CONSIGNE DE TRAVAIL 1: Indiquez si chacune des affirmations suivantes concorde avec la critique du film *Sans nouvelles de Dieu* : (a) le film y est présenté comme un drame métaphysique ; (b) Pénélope Cruz y joue le démon ; (c) c'est l'ange qui finit par sauver l'âme du boxeur. Répondez par oui ou par non et citez les mots décisifs de la critique.
CONSIGNE DE TRAVAIL 2: Dans la critique du film, mettez à jour le passage allant de « Sortie le 18-06-2003 » jusqu'à « et le démon. » en remplaçant « boxeur-loser » par « boxeur raté ».
CONSIGNE DE TRAVAIL 3: Poursuivez la critique du film *Sans nouvelles de Dieu* à partir de sa dernière phrase.

Sans nouvelles de Dieu

Film espagnol de Agustin Diaz Yanes

Avec Victoria Abril, Penelope Cruz, Fanny Ardant.





Par Christophe Litwin
 
Sortie le 18-06-2003

Durée: 1h40

 

Ma vie est un enfer…

 

Sans nouvelles de Dieu n’est pas un drame métaphysique, mais une comédie pâlotte dont l’attrait principal tient sans doute au casting.

Le ciel et l’enfer s’affrontent à travers la rivalité du bon ange (Victoria Abril) et d’un démon (Pénélope Cruz). L’un a pour charge de sauver l’âme d’un boxeur-loser, l’autre au contraire de le pousser du désespoir à la mort. Tous deux s’introduisent par un artifice différent dans la vie de cet individu peu glorieux, et rivalisent de charmes et stratagèmes pour gagner la pauvre âme. Finalement, à la suite de rebondissements peu crédibles, il revient au démon de sauver la pauvre âme. Avec cette alliance du bien et du mal, c’est une étrange histoire d’amour qui semble s’engager entre l’ange et le démon.

DONNÉES FOURNIES:
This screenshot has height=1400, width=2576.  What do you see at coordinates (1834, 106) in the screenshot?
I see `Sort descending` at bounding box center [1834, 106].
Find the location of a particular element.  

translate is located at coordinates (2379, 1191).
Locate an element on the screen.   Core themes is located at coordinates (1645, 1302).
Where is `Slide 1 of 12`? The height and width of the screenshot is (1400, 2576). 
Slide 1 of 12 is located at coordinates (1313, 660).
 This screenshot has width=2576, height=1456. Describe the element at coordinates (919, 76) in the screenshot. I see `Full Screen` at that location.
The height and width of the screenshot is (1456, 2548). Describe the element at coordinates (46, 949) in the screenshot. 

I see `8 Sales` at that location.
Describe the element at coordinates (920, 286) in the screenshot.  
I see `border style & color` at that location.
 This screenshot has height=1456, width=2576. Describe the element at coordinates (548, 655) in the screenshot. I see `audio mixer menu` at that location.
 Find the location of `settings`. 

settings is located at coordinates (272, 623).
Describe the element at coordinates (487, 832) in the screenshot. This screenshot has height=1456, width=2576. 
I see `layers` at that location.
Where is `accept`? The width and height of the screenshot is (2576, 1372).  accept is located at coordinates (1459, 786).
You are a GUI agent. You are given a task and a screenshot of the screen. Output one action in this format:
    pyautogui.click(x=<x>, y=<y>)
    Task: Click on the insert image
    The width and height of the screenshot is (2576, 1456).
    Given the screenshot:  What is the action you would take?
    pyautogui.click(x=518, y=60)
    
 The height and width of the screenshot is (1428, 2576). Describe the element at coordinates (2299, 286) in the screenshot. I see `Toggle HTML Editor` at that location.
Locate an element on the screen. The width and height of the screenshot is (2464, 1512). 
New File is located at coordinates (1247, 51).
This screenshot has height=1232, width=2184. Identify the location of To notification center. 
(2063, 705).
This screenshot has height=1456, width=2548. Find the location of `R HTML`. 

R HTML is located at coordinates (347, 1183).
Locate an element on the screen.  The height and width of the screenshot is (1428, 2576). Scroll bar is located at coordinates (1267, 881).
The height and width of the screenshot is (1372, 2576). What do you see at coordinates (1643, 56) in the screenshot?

RÉPONSE RÉDIGÉE 1:
(a) Non : « Sans nouvelles de Dieu n’est pas un drame métaphysique, mais une comédie pâlotte »
(b) Oui : « d’un démon (Pénélope Cruz) »
(c) Non : « il revient au démon de sauver la pauvre âme »

RÉPONSE RÉDIGÉE 2:
Sortie le 18-06-2003

Durée: 1h40

 

Ma vie est un enfer…

 

Sans nouvelles de Dieu n’est pas un drame métaphysique, mais une comédie pâlotte dont l’attrait principal tient sans doute au casting.

Le ciel et l’enfer s’affrontent à travers la rivalité du bon ange (Victoria Abril) et d’un démon (Pénélope Cruz). L’un a pour charge de sauver l’âme d’un boxeur raté, l’autre au contraire de le pousser du désespoir à la mort. Tous deux s’introduisent par un artifice différent dans la vie de cet individu peu glorieux, et rivalisent de charmes et stratagèmes pour gagner la pauvre âme. Finalement, à la suite de rebondissements peu crédibles, il revient au démon de sauver la pauvre âme. Avec cette alliance du bien et du mal, c’est une étrange histoire d’amour qui semble s’engager entre l’ange et le démon.

RÉPONSE RÉDIGÉE 3:
Affichant des prétentions d’audace et d’innovation, ce film s’avère pourtant des plus conservateurs dans son imagerie: la représentation idéale du Ciel, c’est le Paris des années 50, le cliché de la bourgeoisie oisive; quant à l’Enfer, ce n’est rien d’autre que la caricature de l’Amérique capitaliste actuelle (mondialisation, libéralisme, hamburger, misogynie) : le modèle de l’âme damnée, c’est le patron du F. M. I. ...

La maladie nostalgique n’est pourtant pas le défaut essentiel de ce film: quelques scènes ont beau être techniquement réussies, rien ne lie véritablement l’ensemble et on rie fort peu (beaucoup moins en tout cas que dans le vulgaire et similaire Ma vie est un enfer avec J. Balasko et D. Auteuil). Les surprises semblent arbitraires, et des gags éparpillés ne suffisent à faire une comédie. Sous la pseudo-extravagance du style, c’est surtout un manque de cohésion qui se manifeste.